Problem to solve:
Would you work out how many of the lines below hold "will" and reply with nothing but the number?

Extracted data:
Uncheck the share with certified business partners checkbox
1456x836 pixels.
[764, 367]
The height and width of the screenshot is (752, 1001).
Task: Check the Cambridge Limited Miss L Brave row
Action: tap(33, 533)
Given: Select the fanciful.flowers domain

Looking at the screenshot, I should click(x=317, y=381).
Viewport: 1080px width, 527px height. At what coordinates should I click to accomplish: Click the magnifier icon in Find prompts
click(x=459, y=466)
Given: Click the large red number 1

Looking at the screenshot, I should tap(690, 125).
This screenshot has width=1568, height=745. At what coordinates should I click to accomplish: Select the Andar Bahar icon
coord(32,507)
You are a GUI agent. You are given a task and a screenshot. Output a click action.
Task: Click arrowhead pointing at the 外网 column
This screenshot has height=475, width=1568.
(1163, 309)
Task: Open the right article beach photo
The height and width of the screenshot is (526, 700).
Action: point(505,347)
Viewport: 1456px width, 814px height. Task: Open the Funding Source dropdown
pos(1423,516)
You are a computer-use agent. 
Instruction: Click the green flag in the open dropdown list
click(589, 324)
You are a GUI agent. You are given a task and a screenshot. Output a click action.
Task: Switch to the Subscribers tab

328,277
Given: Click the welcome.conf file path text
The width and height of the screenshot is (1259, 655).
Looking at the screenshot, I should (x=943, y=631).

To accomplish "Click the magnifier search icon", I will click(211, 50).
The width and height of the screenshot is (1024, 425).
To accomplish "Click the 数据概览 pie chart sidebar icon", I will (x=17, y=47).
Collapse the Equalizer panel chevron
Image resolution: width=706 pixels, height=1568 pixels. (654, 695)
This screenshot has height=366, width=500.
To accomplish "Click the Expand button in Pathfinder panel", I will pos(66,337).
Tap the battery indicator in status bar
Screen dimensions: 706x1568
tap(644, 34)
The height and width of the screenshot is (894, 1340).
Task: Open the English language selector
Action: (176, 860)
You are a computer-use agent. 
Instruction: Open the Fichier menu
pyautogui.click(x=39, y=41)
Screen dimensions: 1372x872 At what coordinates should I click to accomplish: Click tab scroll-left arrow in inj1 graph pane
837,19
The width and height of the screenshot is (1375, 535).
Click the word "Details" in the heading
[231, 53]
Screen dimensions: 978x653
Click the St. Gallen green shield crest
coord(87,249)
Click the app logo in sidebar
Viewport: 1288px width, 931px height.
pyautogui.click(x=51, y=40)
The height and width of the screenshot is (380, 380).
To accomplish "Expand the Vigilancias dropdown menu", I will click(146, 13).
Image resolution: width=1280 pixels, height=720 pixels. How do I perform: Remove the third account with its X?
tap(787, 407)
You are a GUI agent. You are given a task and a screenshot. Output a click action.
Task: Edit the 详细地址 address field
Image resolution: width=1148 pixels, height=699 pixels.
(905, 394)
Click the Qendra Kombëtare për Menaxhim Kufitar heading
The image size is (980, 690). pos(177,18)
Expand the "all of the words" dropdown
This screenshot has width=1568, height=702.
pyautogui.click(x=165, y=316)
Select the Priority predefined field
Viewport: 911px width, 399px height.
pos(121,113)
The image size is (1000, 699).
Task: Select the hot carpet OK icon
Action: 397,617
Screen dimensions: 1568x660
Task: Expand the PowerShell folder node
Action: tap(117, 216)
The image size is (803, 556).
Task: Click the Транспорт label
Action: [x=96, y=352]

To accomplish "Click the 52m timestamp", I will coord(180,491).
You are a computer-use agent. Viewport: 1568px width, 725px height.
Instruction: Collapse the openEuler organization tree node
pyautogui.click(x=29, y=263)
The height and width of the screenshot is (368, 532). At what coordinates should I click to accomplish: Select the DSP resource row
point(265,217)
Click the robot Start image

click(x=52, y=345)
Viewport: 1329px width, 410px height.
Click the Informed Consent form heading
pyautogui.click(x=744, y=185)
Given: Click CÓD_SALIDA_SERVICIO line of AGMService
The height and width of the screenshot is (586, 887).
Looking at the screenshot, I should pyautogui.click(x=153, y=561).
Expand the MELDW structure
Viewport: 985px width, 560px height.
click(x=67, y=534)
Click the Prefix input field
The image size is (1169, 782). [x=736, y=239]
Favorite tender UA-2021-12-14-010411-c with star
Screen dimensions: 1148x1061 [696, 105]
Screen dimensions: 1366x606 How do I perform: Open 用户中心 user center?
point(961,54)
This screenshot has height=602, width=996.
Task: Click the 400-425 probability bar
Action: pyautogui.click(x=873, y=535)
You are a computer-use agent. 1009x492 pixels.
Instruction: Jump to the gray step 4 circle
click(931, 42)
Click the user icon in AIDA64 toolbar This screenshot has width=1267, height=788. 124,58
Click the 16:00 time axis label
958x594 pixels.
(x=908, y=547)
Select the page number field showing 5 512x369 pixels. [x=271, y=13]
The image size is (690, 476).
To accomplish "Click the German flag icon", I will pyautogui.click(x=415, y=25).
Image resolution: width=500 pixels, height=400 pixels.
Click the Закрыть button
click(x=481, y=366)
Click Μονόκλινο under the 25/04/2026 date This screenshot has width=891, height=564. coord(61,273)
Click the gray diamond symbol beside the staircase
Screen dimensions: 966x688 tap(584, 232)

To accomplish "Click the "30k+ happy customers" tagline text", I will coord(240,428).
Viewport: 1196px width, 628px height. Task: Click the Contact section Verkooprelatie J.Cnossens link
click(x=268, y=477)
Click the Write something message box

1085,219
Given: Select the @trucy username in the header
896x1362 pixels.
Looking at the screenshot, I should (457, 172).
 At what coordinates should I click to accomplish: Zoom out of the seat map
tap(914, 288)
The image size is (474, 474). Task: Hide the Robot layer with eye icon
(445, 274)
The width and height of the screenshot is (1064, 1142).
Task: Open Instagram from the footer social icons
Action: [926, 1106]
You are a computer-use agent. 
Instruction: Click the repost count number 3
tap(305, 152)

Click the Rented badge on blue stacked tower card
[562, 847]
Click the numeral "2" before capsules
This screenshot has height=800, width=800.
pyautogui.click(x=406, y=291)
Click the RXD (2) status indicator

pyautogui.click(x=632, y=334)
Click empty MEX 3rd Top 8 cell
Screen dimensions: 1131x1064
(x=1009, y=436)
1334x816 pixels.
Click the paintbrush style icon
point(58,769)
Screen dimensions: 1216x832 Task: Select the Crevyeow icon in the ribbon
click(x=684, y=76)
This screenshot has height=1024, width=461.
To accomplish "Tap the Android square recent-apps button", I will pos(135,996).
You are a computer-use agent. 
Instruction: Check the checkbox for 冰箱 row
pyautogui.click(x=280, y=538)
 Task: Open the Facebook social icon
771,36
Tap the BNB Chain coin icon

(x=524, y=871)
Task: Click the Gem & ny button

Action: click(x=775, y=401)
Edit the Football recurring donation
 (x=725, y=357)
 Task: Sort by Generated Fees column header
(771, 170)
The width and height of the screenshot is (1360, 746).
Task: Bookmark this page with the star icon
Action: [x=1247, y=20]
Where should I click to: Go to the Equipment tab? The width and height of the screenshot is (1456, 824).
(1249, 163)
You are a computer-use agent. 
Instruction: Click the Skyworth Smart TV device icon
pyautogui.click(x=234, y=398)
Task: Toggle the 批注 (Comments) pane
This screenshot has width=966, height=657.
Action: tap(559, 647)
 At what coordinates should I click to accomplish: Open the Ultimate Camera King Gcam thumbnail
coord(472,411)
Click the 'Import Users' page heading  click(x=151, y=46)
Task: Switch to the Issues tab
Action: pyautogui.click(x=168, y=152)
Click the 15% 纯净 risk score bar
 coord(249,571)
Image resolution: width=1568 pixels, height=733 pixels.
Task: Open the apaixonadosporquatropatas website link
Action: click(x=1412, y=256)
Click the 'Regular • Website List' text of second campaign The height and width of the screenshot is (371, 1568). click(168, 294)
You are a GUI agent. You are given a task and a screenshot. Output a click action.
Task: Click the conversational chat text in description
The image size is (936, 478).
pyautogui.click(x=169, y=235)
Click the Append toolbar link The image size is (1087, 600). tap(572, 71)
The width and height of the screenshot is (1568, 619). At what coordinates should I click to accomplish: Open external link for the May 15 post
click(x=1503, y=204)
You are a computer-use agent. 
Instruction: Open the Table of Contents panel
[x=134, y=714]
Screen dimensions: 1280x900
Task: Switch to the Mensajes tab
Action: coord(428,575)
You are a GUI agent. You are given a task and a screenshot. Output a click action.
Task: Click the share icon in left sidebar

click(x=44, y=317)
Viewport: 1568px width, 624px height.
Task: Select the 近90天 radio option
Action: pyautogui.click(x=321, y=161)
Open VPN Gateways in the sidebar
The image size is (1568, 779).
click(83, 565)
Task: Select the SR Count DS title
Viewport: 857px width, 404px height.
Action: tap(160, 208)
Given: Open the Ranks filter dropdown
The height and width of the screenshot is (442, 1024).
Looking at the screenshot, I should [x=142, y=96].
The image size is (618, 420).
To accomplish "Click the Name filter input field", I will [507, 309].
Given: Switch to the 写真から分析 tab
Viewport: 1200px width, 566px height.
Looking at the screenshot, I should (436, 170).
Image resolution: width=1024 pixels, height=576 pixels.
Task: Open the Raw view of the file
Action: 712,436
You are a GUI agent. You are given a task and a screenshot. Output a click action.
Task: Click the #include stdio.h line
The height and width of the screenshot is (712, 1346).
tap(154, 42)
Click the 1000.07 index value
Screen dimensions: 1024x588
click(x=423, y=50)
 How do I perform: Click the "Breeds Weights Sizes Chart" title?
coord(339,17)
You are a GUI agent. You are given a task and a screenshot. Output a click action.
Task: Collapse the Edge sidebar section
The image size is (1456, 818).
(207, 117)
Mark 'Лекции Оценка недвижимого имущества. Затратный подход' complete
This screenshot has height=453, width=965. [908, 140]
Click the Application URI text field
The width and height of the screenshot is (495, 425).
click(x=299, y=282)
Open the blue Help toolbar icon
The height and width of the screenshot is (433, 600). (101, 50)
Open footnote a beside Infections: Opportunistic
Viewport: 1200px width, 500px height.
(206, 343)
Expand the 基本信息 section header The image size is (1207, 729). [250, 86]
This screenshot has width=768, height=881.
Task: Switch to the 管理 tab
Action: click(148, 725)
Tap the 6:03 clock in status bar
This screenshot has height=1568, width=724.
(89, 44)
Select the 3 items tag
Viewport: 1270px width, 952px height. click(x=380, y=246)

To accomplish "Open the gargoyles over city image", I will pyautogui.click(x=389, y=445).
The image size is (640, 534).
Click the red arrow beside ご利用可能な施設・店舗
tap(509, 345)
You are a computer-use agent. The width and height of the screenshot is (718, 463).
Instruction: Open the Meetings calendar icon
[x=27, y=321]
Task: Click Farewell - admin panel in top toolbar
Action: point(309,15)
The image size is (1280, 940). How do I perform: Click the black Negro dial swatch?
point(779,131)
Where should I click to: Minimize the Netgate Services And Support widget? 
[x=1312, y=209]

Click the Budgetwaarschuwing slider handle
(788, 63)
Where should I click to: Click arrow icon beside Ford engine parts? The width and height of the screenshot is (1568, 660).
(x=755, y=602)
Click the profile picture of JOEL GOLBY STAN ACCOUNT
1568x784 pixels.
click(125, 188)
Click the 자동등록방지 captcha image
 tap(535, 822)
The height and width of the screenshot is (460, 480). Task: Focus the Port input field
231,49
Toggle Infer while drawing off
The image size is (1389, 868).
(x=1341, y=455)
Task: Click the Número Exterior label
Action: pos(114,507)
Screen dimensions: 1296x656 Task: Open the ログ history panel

The completed task:
10